• _Goal_:
Copy every line of the listing below without changing a single character.

• _Records for this task_:
• • •
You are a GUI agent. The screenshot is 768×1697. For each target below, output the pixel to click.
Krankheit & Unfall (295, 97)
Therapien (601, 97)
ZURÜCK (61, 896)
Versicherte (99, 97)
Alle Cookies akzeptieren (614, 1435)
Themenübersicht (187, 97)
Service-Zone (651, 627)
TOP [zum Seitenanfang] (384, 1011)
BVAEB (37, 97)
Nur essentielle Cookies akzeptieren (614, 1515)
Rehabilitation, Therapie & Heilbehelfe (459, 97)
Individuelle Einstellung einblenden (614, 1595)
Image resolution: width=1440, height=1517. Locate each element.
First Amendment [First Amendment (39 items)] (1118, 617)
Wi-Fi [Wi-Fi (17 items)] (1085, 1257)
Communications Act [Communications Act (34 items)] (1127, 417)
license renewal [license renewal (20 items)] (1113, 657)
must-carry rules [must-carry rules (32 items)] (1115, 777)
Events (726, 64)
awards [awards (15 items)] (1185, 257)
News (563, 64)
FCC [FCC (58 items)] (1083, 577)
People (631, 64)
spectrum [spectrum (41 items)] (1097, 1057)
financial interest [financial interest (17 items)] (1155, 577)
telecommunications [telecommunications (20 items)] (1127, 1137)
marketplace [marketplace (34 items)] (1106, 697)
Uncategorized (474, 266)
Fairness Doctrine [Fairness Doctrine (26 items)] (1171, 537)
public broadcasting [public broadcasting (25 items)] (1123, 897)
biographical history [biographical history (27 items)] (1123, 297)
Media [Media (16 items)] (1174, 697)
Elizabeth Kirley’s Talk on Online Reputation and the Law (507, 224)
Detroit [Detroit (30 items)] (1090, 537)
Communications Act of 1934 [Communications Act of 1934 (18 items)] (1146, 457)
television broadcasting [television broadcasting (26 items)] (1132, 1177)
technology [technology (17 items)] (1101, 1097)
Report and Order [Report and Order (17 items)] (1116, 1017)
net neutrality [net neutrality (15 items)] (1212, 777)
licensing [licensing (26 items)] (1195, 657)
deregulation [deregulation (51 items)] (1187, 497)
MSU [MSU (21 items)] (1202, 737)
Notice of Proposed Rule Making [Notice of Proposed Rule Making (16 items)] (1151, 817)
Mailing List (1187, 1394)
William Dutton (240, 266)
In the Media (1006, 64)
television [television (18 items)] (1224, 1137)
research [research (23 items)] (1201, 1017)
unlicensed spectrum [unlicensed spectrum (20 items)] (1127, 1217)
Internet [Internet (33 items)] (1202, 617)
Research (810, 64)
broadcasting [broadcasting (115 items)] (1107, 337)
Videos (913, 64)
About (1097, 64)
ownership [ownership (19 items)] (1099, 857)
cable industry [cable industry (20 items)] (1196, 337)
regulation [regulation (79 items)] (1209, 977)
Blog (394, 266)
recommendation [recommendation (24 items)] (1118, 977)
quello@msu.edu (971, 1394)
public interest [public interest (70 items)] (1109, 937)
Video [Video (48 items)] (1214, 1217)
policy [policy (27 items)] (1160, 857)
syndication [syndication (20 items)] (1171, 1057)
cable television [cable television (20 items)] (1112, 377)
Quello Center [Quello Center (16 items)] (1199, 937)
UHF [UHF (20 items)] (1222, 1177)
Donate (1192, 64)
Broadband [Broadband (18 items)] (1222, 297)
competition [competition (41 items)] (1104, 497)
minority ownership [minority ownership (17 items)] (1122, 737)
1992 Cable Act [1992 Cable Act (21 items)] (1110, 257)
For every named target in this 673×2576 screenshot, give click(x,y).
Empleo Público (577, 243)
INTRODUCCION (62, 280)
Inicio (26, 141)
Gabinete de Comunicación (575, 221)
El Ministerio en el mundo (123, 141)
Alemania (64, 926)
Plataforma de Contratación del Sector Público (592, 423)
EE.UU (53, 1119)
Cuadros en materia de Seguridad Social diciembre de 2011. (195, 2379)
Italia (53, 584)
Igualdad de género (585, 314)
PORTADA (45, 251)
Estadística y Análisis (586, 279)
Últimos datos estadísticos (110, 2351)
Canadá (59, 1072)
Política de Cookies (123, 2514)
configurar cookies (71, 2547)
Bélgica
• • •
• _Output of the task_:
You are a GUI agent. The screenshot is 768×1697. For each target below, output the pixel to click.
Krankheit & Unfall (295, 97)
Therapien (601, 97)
ZURÜCK (61, 896)
Versicherte (99, 97)
Alle Cookies akzeptieren (614, 1435)
Themenübersicht (187, 97)
Service-Zone (651, 627)
TOP [zum Seitenanfang] (384, 1011)
BVAEB (37, 97)
Nur essentielle Cookies akzeptieren (614, 1515)
Rehabilitation, Therapie & Heilbehelfe (459, 97)
Individuelle Einstellung einblenden (614, 1595)
Image resolution: width=1440, height=1517. Locate each element.
First Amendment [First Amendment (39 items)] (1118, 617)
Wi-Fi [Wi-Fi (17 items)] (1085, 1257)
Communications Act [Communications Act (34 items)] (1127, 417)
license renewal [license renewal (20 items)] (1113, 657)
must-carry rules [must-carry rules (32 items)] (1115, 777)
Events (726, 64)
awards [awards (15 items)] (1185, 257)
News (563, 64)
FCC [FCC (58 items)] (1083, 577)
People (631, 64)
spectrum [spectrum (41 items)] (1097, 1057)
financial interest [financial interest (17 items)] (1155, 577)
telecommunications [telecommunications (20 items)] (1127, 1137)
marketplace [marketplace (34 items)] (1106, 697)
Uncategorized (474, 266)
Fairness Doctrine [Fairness Doctrine (26 items)] (1171, 537)
public broadcasting [public broadcasting (25 items)] (1123, 897)
biographical history [biographical history (27 items)] (1123, 297)
Media [Media (16 items)] (1174, 697)
Elizabeth Kirley’s Talk on Online Reputation and the Law (507, 224)
Detroit [Detroit (30 items)] (1090, 537)
Communications Act of 1934 [Communications Act of 1934 (18 items)] (1146, 457)
television broadcasting [television broadcasting (26 items)] (1132, 1177)
technology [technology (17 items)] (1101, 1097)
Report and Order [Report and Order (17 items)] (1116, 1017)
net neutrality [net neutrality (15 items)] (1212, 777)
licensing [licensing (26 items)] (1195, 657)
deregulation [deregulation (51 items)] (1187, 497)
MSU [MSU (21 items)] (1202, 737)
Notice of Proposed Rule Making [Notice of Proposed Rule Making (16 items)] (1151, 817)
Mailing List (1187, 1394)
William Dutton (240, 266)
In the Media (1006, 64)
television [television (18 items)] (1224, 1137)
research [research (23 items)] (1201, 1017)
unlicensed spectrum [unlicensed spectrum (20 items)] (1127, 1217)
Internet [Internet (33 items)] (1202, 617)
Research (810, 64)
broadcasting [broadcasting (115 items)] (1107, 337)
Videos (913, 64)
About (1097, 64)
ownership [ownership (19 items)] (1099, 857)
cable industry [cable industry (20 items)] (1196, 337)
regulation [regulation (79 items)] (1209, 977)
Blog (394, 266)
recommendation [recommendation (24 items)] (1118, 977)
quello@msu.edu (971, 1394)
public interest [public interest (70 items)] (1109, 937)
Video [Video (48 items)] (1214, 1217)
policy [policy (27 items)] (1160, 857)
syndication [syndication (20 items)] (1171, 1057)
cable television [cable television (20 items)] (1112, 377)
Quello Center [Quello Center (16 items)] (1199, 937)
UHF [UHF (20 items)] (1222, 1177)
Donate (1192, 64)
Broadband [Broadband (18 items)] (1222, 297)
competition [competition (41 items)] (1104, 497)
minority ownership [minority ownership (17 items)] (1122, 737)
1992 Cable Act [1992 Cable Act (21 items)] (1110, 257)
For every named target in this 673×2576 screenshot, give click(x,y).
Empleo Público (577, 243)
INTRODUCCION (62, 280)
Inicio (26, 141)
Gabinete de Comunicación (575, 221)
El Ministerio en el mundo (123, 141)
Alemania (64, 926)
Plataforma de Contratación del Sector Público (592, 423)
EE.UU (53, 1119)
Cuadros en materia de Seguridad Social diciembre de 2011. (195, 2379)
Italia (53, 584)
Igualdad de género (585, 314)
PORTADA (45, 251)
Estadística y Análisis (586, 279)
Últimos datos estadísticos (110, 2351)
Canadá (59, 1072)
Política de Cookies (123, 2514)
configurar cookies (71, 2547)
Bélgica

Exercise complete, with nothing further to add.